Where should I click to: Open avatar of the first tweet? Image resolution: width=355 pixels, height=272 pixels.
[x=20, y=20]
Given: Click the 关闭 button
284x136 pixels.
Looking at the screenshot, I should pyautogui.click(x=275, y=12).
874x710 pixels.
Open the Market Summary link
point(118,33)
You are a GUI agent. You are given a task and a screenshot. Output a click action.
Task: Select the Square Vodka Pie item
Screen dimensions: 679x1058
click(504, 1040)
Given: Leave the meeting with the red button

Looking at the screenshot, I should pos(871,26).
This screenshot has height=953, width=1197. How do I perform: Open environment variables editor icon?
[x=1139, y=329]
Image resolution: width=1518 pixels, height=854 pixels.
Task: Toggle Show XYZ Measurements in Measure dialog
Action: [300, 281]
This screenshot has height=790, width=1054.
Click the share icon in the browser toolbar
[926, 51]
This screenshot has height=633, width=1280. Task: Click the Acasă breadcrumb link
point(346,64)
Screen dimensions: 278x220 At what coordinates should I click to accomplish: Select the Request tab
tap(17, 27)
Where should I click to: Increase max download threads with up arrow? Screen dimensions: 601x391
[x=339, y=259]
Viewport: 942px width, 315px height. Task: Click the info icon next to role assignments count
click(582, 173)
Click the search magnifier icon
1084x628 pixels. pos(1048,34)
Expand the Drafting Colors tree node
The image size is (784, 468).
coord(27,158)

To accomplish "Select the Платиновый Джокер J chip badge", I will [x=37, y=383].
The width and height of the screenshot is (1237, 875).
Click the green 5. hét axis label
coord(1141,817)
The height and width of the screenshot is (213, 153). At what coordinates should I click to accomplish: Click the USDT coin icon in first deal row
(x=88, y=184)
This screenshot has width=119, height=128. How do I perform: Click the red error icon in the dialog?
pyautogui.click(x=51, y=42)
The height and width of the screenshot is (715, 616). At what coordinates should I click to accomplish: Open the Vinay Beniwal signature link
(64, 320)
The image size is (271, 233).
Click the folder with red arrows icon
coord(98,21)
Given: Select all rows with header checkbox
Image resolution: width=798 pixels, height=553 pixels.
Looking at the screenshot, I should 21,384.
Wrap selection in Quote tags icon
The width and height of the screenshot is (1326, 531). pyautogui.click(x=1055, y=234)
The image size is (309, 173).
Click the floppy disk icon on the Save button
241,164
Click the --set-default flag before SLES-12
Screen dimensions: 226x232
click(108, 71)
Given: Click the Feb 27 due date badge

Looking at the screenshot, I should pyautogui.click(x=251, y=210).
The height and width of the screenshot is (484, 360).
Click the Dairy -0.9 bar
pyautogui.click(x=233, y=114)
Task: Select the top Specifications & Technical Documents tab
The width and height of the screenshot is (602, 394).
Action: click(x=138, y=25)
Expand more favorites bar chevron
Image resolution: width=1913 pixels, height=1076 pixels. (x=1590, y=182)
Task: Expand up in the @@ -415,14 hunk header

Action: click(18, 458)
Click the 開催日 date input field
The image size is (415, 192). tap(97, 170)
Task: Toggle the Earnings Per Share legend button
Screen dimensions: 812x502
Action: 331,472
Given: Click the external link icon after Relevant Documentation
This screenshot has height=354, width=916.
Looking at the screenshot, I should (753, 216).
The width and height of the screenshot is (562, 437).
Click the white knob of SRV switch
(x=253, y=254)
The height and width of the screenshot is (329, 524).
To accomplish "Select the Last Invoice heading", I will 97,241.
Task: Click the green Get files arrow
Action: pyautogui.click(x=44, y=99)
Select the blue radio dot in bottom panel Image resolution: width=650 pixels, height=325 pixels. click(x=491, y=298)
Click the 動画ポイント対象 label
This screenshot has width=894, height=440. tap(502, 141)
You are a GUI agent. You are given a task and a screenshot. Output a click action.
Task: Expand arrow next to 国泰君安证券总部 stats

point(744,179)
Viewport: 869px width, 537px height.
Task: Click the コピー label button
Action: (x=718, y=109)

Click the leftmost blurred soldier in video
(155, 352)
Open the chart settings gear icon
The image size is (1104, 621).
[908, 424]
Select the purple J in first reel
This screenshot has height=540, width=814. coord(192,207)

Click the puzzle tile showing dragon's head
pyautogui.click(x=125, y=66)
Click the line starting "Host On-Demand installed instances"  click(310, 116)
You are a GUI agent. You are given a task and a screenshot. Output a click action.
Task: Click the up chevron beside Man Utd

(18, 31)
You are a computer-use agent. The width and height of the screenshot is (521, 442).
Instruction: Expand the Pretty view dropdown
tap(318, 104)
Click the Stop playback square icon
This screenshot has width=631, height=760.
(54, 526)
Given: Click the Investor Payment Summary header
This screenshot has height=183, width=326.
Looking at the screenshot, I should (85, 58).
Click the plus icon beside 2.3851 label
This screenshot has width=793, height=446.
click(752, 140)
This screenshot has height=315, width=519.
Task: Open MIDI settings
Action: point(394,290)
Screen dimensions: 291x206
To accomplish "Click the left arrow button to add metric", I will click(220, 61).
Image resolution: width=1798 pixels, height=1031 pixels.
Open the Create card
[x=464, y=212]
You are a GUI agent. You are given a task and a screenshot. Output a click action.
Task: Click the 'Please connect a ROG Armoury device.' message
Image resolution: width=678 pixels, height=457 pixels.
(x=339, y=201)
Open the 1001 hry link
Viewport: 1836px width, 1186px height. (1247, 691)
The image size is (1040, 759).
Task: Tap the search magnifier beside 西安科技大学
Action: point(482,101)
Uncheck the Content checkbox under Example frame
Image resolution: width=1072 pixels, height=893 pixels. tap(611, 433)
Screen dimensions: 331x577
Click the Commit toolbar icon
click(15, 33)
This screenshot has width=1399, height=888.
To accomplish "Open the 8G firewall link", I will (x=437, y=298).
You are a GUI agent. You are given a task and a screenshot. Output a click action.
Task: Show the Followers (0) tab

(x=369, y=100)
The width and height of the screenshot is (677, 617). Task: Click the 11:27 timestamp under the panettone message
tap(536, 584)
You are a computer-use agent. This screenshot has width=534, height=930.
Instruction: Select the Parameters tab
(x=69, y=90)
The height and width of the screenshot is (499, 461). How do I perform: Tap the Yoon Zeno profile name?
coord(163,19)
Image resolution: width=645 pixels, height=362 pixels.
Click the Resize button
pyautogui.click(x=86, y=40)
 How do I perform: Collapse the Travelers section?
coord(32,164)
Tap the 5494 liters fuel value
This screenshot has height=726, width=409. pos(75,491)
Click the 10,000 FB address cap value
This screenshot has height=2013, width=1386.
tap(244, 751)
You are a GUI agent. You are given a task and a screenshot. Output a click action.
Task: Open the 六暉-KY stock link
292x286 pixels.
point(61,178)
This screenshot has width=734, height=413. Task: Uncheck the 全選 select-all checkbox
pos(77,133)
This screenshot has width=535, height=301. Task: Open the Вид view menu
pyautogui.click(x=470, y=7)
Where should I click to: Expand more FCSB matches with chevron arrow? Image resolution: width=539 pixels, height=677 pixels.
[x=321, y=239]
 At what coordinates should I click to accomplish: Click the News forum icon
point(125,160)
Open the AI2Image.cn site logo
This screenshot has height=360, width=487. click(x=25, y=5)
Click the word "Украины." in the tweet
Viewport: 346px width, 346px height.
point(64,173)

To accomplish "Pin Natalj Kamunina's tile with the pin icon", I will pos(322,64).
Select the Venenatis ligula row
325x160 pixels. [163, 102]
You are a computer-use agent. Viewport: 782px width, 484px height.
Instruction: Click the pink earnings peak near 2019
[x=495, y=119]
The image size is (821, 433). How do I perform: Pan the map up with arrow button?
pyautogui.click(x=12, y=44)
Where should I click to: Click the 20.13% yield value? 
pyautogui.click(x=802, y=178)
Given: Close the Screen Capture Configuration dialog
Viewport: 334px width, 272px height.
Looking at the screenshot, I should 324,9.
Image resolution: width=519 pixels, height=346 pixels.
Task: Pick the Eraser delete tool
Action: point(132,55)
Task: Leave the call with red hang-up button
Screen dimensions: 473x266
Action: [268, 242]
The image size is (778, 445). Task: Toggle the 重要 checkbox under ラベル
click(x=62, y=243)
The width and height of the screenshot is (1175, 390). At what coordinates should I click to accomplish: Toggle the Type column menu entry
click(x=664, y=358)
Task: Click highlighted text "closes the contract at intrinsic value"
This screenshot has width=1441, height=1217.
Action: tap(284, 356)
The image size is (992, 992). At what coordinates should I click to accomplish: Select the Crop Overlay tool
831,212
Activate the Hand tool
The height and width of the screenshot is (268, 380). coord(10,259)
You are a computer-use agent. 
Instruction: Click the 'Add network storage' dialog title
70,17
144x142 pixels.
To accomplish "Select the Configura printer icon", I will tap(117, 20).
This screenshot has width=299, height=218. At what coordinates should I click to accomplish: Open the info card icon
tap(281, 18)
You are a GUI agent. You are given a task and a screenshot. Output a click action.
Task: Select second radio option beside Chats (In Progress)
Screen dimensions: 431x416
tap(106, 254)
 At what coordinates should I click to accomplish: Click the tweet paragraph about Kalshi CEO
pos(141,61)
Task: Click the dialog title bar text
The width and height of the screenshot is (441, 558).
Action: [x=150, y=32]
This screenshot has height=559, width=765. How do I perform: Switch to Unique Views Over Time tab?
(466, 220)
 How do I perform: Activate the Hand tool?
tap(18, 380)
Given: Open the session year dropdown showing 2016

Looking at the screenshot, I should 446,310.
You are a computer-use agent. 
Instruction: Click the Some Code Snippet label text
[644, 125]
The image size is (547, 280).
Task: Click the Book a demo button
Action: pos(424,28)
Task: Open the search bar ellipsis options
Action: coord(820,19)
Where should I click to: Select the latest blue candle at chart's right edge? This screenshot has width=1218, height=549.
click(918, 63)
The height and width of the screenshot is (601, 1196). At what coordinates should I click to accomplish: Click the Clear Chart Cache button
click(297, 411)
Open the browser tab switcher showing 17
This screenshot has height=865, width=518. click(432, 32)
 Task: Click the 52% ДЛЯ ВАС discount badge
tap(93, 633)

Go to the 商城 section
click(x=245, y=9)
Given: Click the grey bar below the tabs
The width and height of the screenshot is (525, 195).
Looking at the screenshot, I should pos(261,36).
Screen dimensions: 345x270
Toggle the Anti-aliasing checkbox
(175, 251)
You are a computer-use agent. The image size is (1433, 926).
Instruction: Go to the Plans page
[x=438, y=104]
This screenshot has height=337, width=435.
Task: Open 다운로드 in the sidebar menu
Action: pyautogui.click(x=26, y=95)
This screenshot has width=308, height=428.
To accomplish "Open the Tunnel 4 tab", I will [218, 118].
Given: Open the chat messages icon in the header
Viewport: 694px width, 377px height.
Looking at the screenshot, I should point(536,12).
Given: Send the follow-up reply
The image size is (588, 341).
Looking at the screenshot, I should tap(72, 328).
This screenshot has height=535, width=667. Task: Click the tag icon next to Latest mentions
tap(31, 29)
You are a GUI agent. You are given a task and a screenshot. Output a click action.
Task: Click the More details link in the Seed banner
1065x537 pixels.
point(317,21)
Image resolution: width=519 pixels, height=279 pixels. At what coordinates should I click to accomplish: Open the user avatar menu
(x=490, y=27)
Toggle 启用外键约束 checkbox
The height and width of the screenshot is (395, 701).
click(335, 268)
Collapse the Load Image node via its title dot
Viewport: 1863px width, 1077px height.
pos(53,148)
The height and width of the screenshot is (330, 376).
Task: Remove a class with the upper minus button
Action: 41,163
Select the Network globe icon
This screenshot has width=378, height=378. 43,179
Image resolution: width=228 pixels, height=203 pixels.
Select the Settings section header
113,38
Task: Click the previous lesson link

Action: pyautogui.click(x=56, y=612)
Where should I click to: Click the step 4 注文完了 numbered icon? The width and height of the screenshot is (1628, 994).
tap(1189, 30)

Requirements
Pull out each line of the records above that contains the word "first", copying the lines in the order they appear.

Exercise response
Where should I click to: Open avatar of the first tweet? Image resolution: width=355 pixels, height=272 pixels.
The height and width of the screenshot is (213, 153). At what coordinates should I click to accomplish: Click the USDT coin icon in first deal row
Select the purple J in first reel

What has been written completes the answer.